After reading that, I went to the Royal Library’s homepage, found both books, booked the first one (I’ll get it later this year, perhaps coinciding with a period of time when I have the time to read things!), and saw that Tufte’s book was for reading in the Royal Library only. Cool, sitting in the Black Diamond, reading design philosophy. I could get used to that.
Click the image too see fancy shots of the Black Diamond.
Both Tufte and the Black Diamond rock! Autumn and I skulked around in there – it was a pilgrimage.
In a similar vein I recommend Christopher Alexander’s A PATTERN LANGUAGE and, perhaps even more obliquely, Stewart Brand’s HOW BUILDINGS LEARN.

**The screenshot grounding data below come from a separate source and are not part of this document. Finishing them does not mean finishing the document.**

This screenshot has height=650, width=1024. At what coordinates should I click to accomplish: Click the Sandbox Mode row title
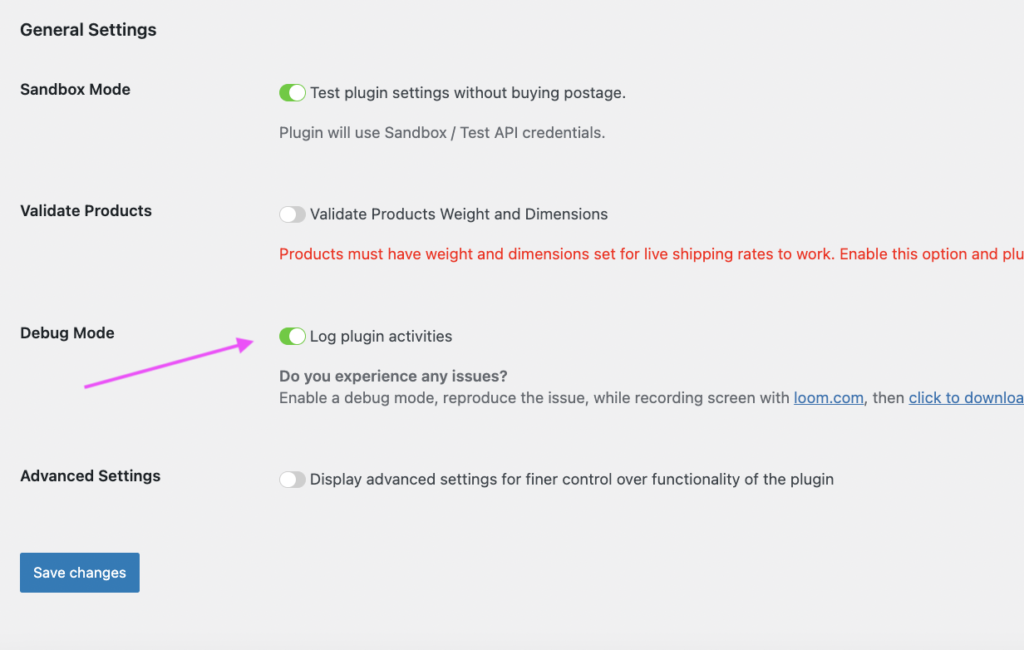tap(75, 89)
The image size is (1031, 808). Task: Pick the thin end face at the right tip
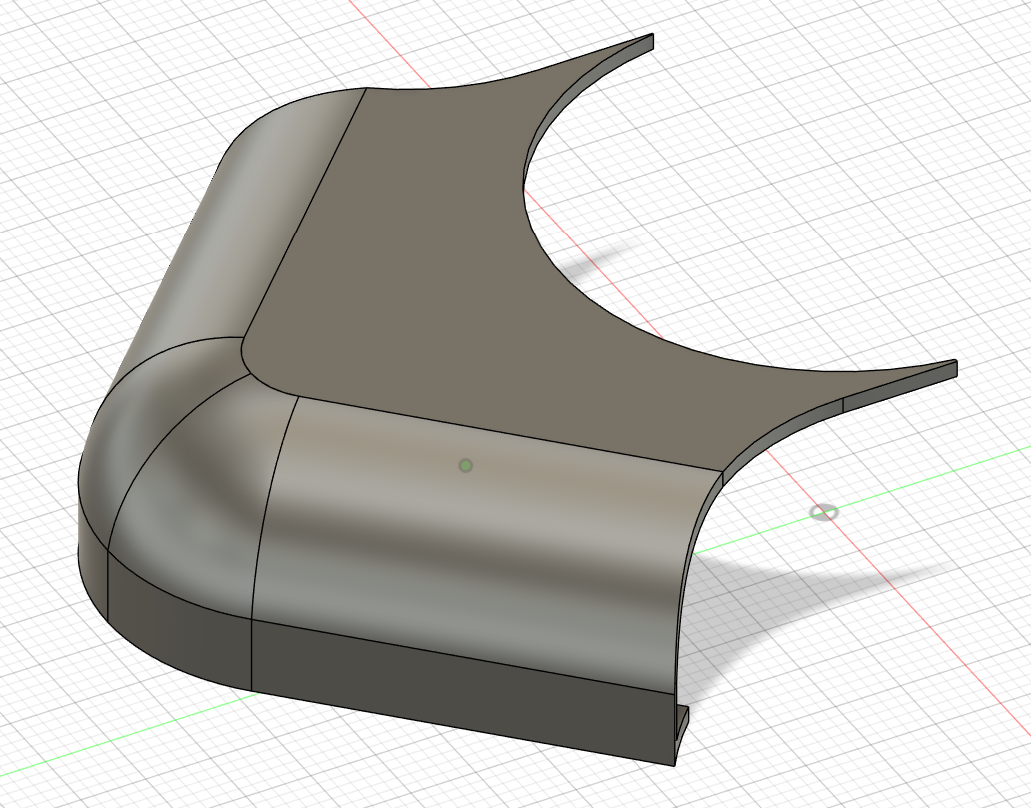click(x=955, y=368)
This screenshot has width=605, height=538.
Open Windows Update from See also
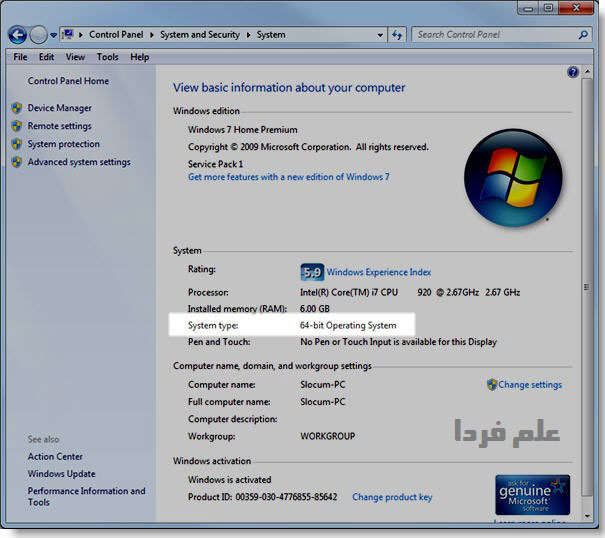tap(61, 474)
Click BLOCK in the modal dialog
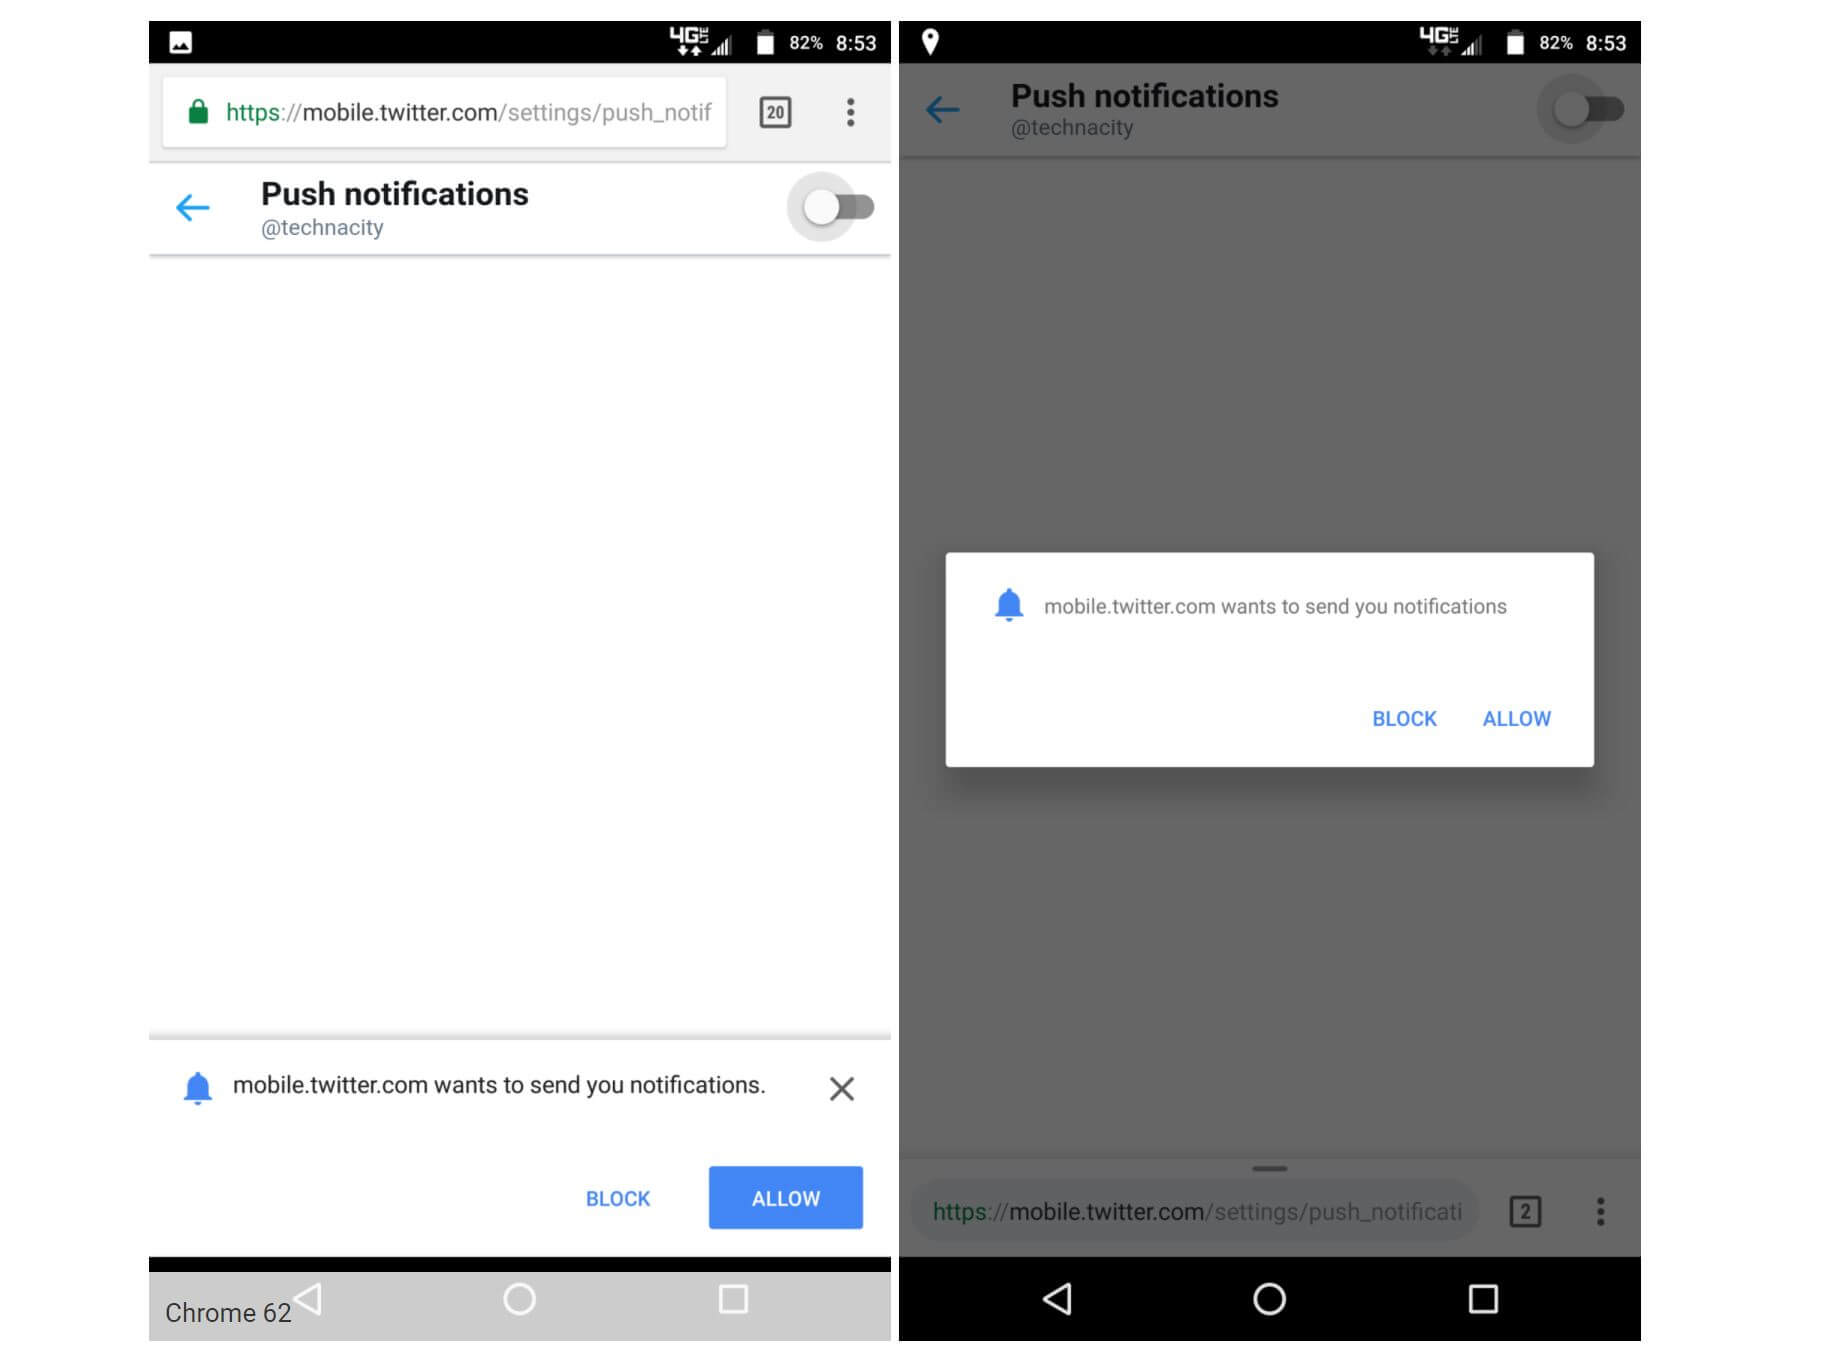The image size is (1821, 1357). pyautogui.click(x=1404, y=718)
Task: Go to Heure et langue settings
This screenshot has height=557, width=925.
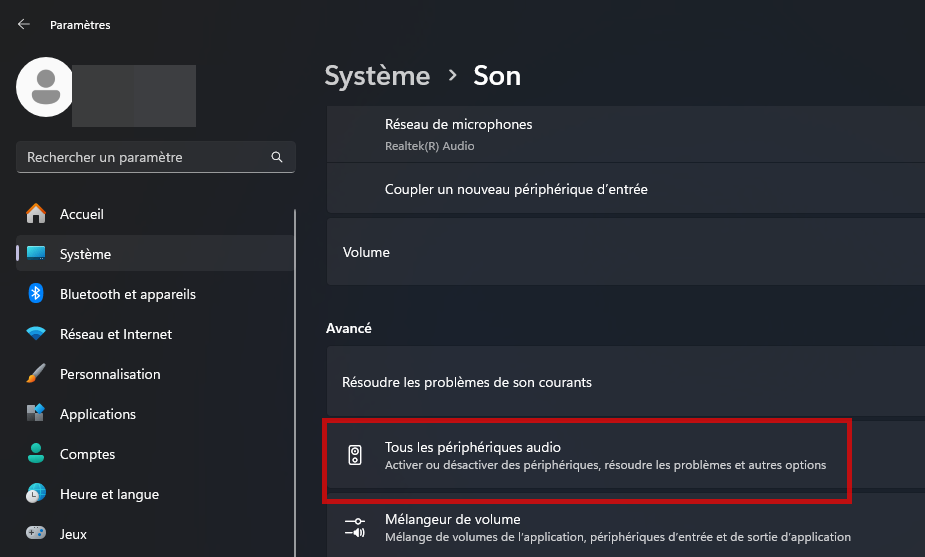Action: (109, 494)
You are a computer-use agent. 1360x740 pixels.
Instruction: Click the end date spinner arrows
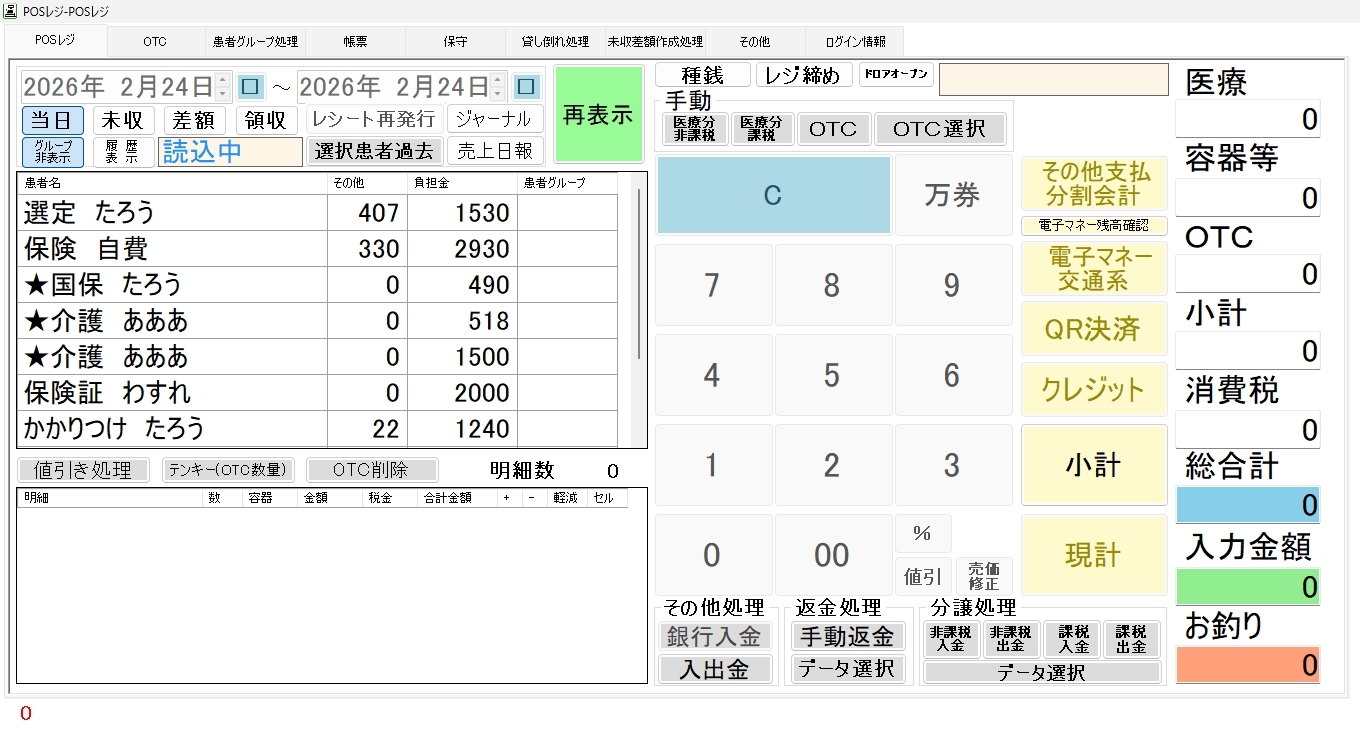tap(499, 87)
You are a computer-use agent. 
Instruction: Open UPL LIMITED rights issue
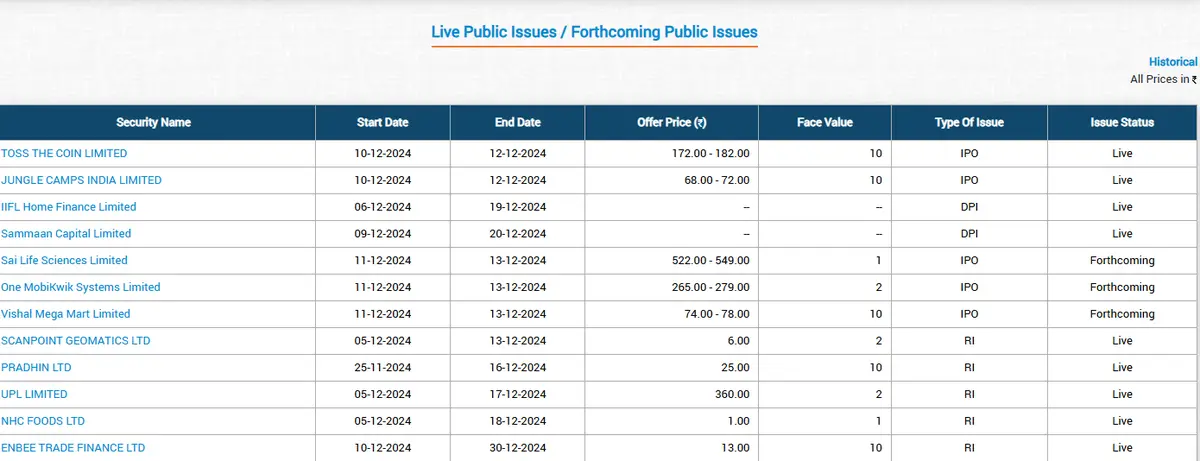(x=35, y=394)
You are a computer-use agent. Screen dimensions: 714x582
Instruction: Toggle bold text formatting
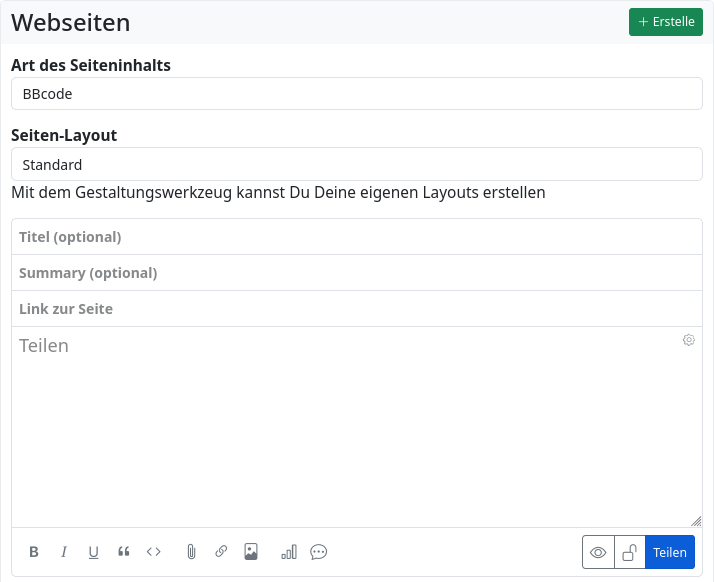(34, 552)
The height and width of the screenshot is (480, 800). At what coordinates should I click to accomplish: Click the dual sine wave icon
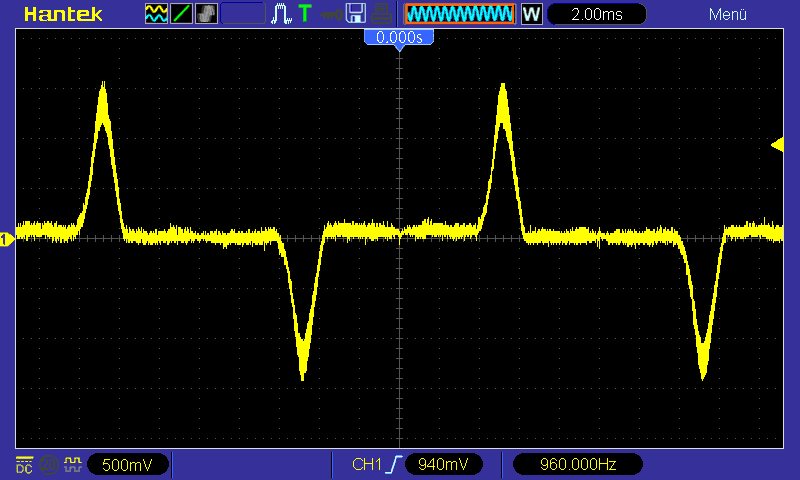point(157,14)
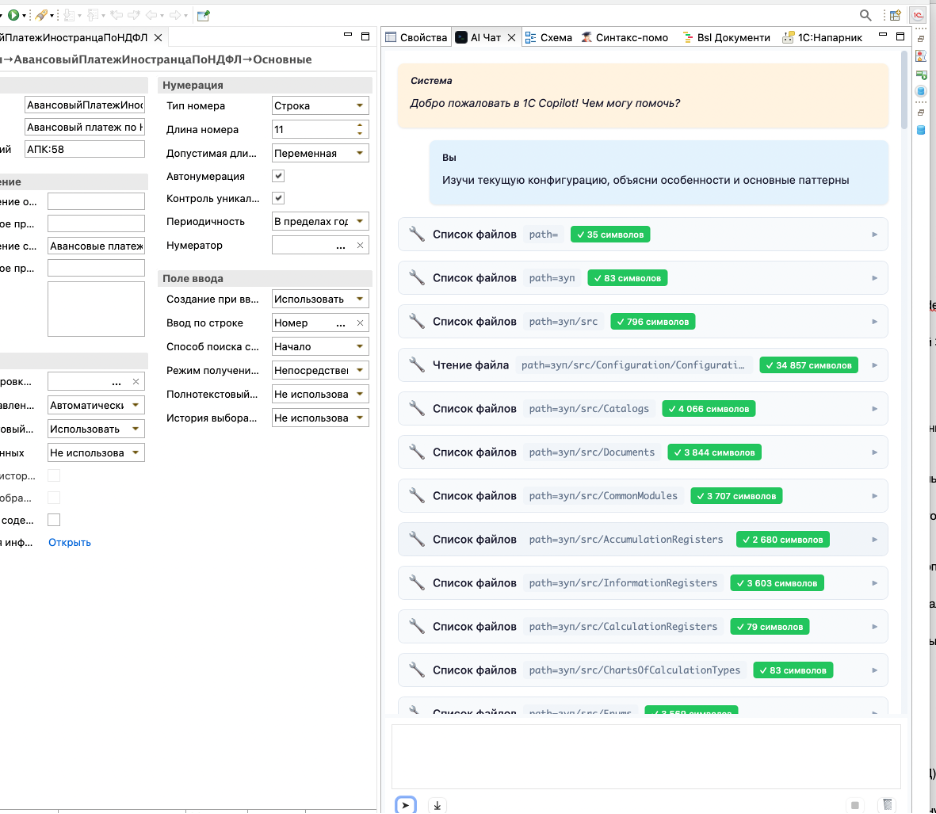Click the scroll-to-bottom download arrow icon
Viewport: 936px width, 814px height.
437,806
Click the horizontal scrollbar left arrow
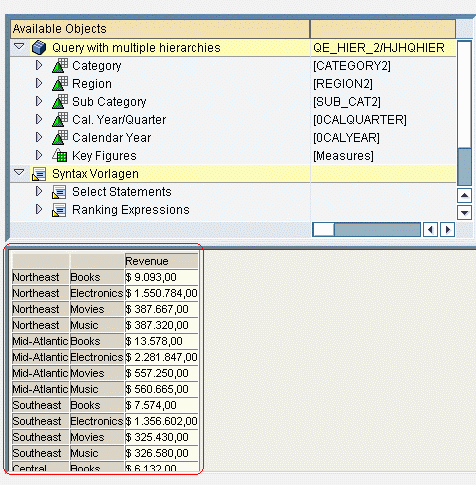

I started reading a chunk of my copy of A Pattern Language the other day. Its chapter on design for pubs is brilliant.
When I was through reading that, I turned the page and saw their gushing thoughts on how motels should be turned into travellers’ inns. The picture was of men from the 1700s smoking pipe in front of a huge fireplace. From the ceiling: smoked ham.
Extra bonus: A Pattern Language for the busy executive. Just the “chunks”, not the infilling detail. Good for refreshing your pattern remembrance.